Le concept s'appuie sur les mêmes fondements théoriques que l'assertivité individuelle — travaux de Joseph Wolpe, Andrew Salter, développés dans le champ des thérapies comportementales et cognitives dans les années 1950-1970 — mais s'enrichit des apports du management situationnel et des études sur le leadership authentique. Ce qui change pour un manager, c'est que l'assertivité n'est pas optionnelle : un manager qui évite le conflit, qui ne dit pas ses attentes clairement, qui laisse des situations se dégrader par peur de la réaction de son équipe, nuit directement à la performance collective et à la confiance que les collaborateurs lui accordent.

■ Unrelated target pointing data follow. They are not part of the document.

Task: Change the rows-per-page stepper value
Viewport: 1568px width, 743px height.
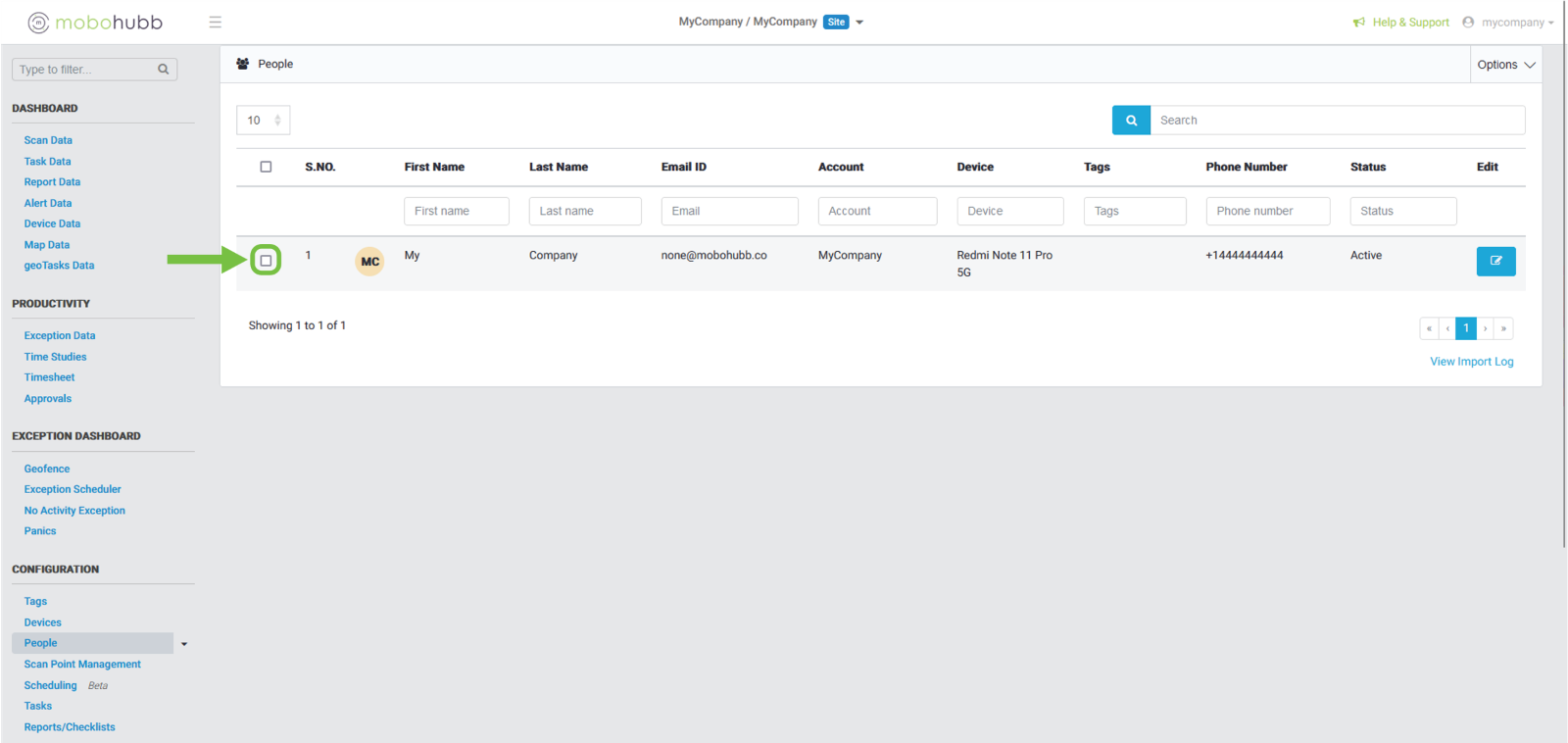Action: [x=277, y=121]
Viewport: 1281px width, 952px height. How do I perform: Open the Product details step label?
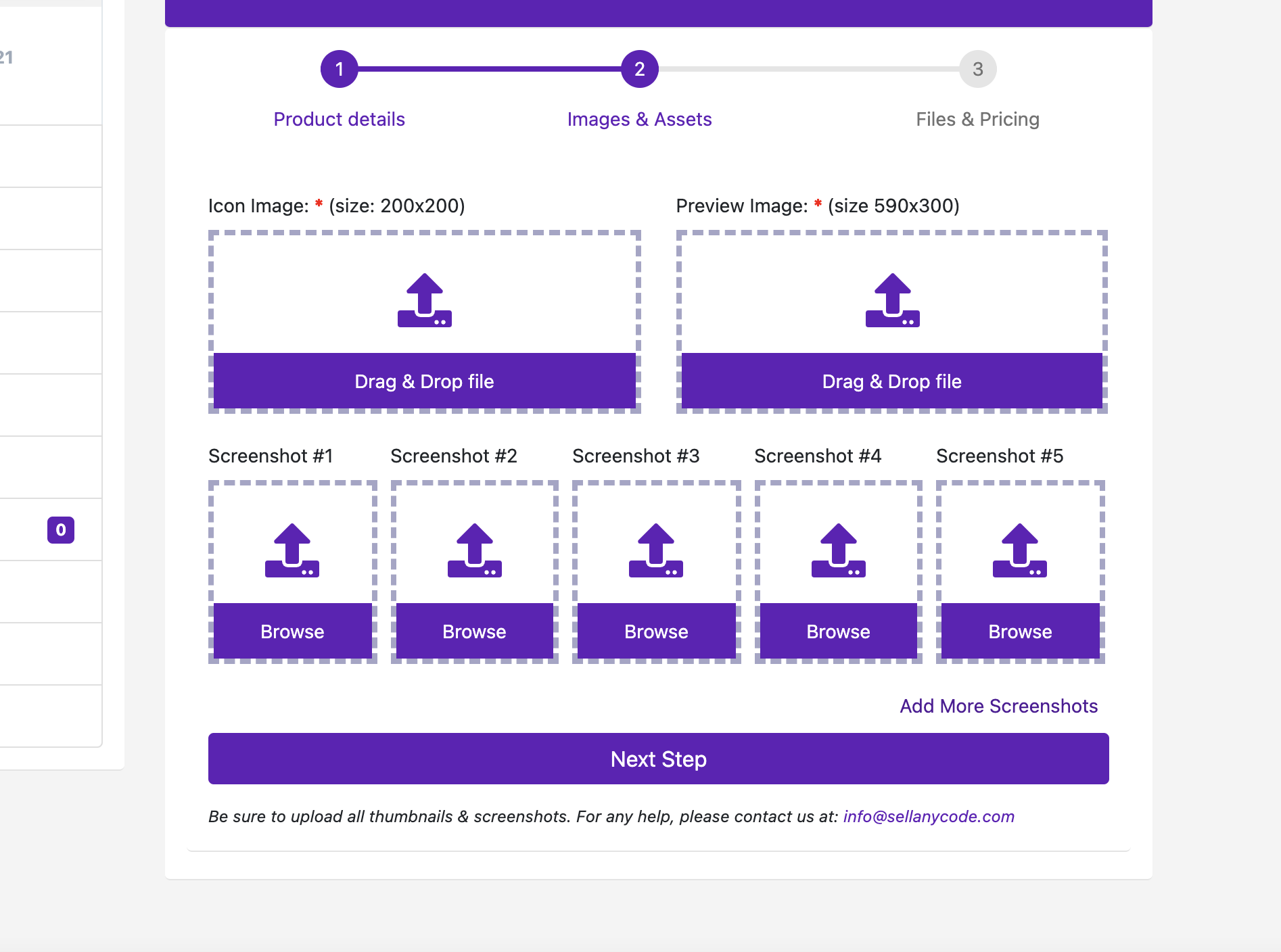[x=340, y=120]
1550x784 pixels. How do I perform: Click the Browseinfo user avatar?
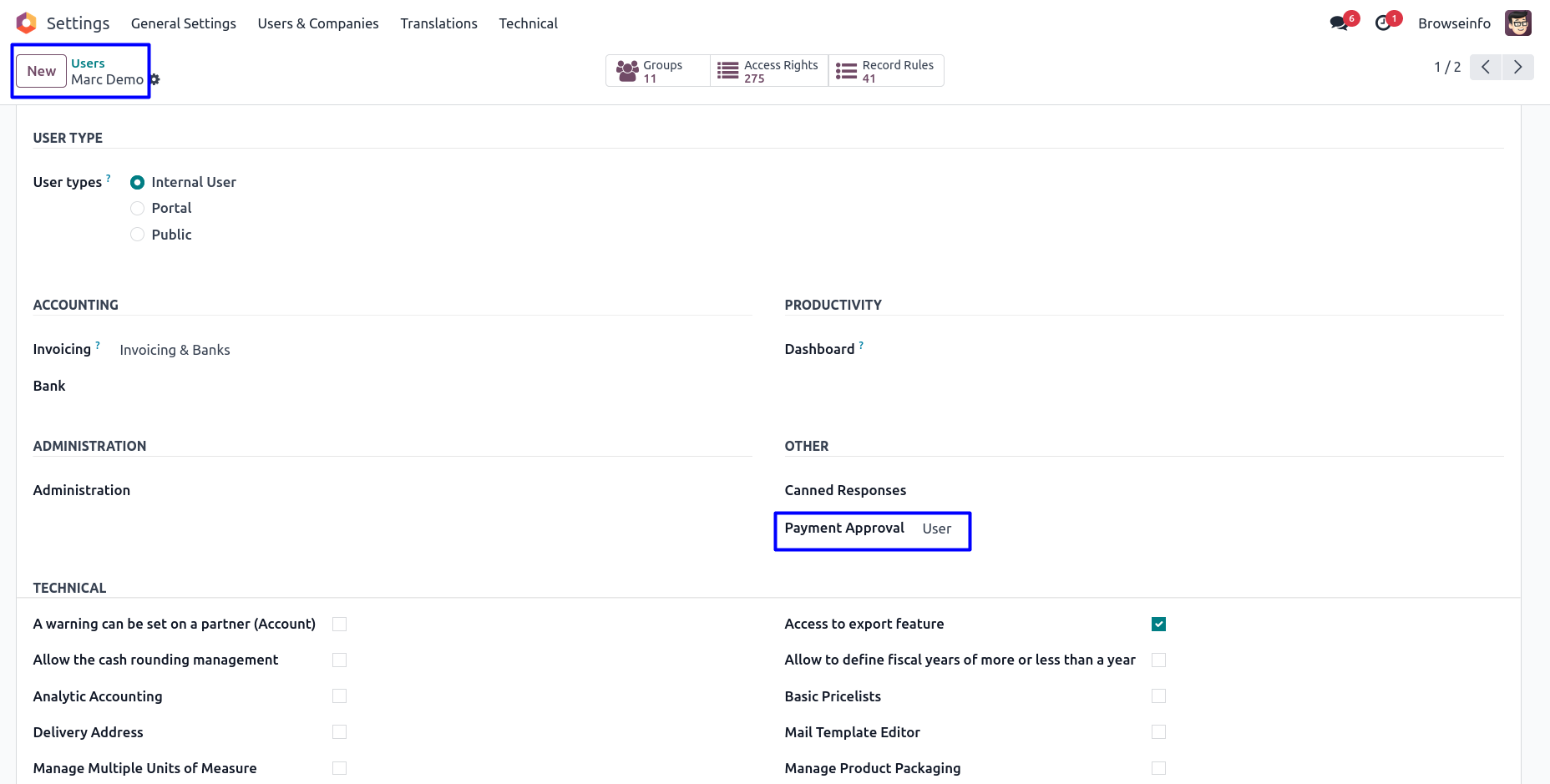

On identifie quatre droits assertifs fondamentaux du manager : le droit d'avoir des exigences claires et de les exprimer, le droit de dire non aux demandes déraisonnables — qu'elles viennent du bas ou du haut de l'organisation, le droit de changer d'avis lorsque les circonstances évoluent, et le droit de ne pas tout savoir sans que cela remette en cause sa légitimité. Ces droits ne sont pas des permissions arrogantes — ce sont des fondements d'un exercice sain du rôle managérial.

L'assertivité du manager repose également sur quatre techniques spécifiques au rôle : le recadrage factuel (nommer un comportement problématique sans juger la personne), la demande directe (exprimer une attente clairement, sans sous-entendus ni espoir que l'autre devine), la limite ferme (fixer une frontière et la tenir, même sous pression), et le refus positionnel (dire non à une demande qui compromet ses priorités ou l'intégrité de son équipe).